__Do this__
Rewrite the entries below, replacing each "Screen dimensions" with "Display size" and leaving everything else unchanged.

Data records:
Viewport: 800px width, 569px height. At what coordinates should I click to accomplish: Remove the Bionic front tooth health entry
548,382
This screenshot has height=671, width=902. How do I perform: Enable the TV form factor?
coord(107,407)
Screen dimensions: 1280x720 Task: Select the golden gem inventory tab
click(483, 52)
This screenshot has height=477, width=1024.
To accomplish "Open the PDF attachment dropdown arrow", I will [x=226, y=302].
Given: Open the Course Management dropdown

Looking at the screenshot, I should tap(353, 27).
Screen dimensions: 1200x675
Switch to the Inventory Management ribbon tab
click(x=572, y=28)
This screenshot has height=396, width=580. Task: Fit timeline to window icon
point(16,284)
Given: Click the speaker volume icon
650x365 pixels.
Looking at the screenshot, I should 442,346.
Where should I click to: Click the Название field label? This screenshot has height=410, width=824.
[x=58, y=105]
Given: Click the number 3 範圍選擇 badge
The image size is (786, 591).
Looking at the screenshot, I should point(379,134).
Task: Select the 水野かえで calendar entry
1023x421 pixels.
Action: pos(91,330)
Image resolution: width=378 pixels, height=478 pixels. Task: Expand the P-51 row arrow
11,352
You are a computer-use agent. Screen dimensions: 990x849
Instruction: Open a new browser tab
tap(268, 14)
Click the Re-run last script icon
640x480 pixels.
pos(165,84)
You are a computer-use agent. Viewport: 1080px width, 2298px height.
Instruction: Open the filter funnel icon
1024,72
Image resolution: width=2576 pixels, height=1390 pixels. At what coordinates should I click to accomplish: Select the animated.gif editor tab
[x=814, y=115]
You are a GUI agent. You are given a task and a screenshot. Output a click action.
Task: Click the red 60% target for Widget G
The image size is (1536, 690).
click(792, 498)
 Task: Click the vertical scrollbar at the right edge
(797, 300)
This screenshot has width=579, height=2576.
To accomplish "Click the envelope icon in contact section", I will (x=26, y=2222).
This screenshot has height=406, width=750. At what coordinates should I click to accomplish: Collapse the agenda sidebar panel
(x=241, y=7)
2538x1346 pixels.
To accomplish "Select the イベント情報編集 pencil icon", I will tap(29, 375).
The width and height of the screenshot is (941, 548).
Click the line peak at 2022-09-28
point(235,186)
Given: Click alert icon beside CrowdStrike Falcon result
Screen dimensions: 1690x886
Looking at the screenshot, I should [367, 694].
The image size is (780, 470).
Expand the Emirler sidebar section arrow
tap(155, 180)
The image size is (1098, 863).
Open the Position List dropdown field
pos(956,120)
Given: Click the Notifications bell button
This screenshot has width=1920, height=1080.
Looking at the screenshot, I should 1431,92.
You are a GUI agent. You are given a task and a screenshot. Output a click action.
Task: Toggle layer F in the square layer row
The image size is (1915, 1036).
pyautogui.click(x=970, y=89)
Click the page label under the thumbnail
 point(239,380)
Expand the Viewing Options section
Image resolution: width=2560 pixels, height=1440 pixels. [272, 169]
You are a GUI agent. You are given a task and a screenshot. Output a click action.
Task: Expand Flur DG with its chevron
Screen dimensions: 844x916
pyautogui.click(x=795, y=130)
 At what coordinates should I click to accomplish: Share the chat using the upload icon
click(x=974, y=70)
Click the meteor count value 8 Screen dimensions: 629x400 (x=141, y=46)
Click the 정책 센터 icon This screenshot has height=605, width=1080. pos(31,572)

__Answer to the exercise__
Viewport: 800px width, 569px height. At what coordinates should I click to accomplish: Remove the Bionic front tooth health entry
548,382
This screenshot has height=671, width=902. How do I perform: Enable the TV form factor?
coord(107,407)
Display size: 1280x720 Task: Select the golden gem inventory tab
click(483, 52)
This screenshot has height=477, width=1024.
To accomplish "Open the PDF attachment dropdown arrow", I will [x=226, y=302].
Given: Open the Course Management dropdown

Looking at the screenshot, I should tap(353, 27).
Display size: 1200x675
Switch to the Inventory Management ribbon tab
click(x=572, y=28)
This screenshot has height=396, width=580. Task: Fit timeline to window icon
point(16,284)
Given: Click the speaker volume icon
650x365 pixels.
Looking at the screenshot, I should 442,346.
Where should I click to: Click the Название field label? This screenshot has height=410, width=824.
[x=58, y=105]
Given: Click the number 3 範圍選擇 badge
The image size is (786, 591).
Looking at the screenshot, I should point(379,134).
Task: Select the 水野かえで calendar entry
1023x421 pixels.
Action: pos(91,330)
Image resolution: width=378 pixels, height=478 pixels. Task: Expand the P-51 row arrow
11,352
You are a computer-use agent. Display size: 990x849
Instruction: Open a new browser tab
tap(268, 14)
Click the Re-run last script icon
640x480 pixels.
pos(165,84)
You are a computer-use agent. Viewport: 1080px width, 2298px height.
Instruction: Open the filter funnel icon
1024,72
Image resolution: width=2576 pixels, height=1390 pixels. At what coordinates should I click to accomplish: Select the animated.gif editor tab
[x=814, y=115]
You are a GUI agent. You are given a task and a screenshot. Output a click action.
Task: Click the red 60% target for Widget G
The image size is (1536, 690).
click(792, 498)
 Task: Click the vertical scrollbar at the right edge
(797, 300)
This screenshot has width=579, height=2576.
To accomplish "Click the envelope icon in contact section", I will (x=26, y=2222).
This screenshot has height=406, width=750. At what coordinates should I click to accomplish: Collapse the agenda sidebar panel
(x=241, y=7)
2538x1346 pixels.
To accomplish "Select the イベント情報編集 pencil icon", I will tap(29, 375).
The width and height of the screenshot is (941, 548).
Click the line peak at 2022-09-28
point(235,186)
Given: Click alert icon beside CrowdStrike Falcon result
Display size: 1690x886
Looking at the screenshot, I should [367, 694].
The image size is (780, 470).
Expand the Emirler sidebar section arrow
tap(155, 180)
The image size is (1098, 863).
Open the Position List dropdown field
pos(956,120)
Given: Click the Notifications bell button
This screenshot has width=1920, height=1080.
Looking at the screenshot, I should 1431,92.
You are a GUI agent. You are given a task and a screenshot. Output a click action.
Task: Toggle layer F in the square layer row
The image size is (1915, 1036).
pyautogui.click(x=970, y=89)
Click the page label under the thumbnail
 point(239,380)
Expand the Viewing Options section
Image resolution: width=2560 pixels, height=1440 pixels. [272, 169]
You are a GUI agent. You are given a task and a screenshot. Output a click action.
Task: Expand Flur DG with its chevron
Display size: 844x916
pyautogui.click(x=795, y=130)
 At what coordinates should I click to accomplish: Share the chat using the upload icon
click(x=974, y=70)
Click the meteor count value 8 Display size: 629x400 (x=141, y=46)
Click the 정책 센터 icon This screenshot has height=605, width=1080. pos(31,572)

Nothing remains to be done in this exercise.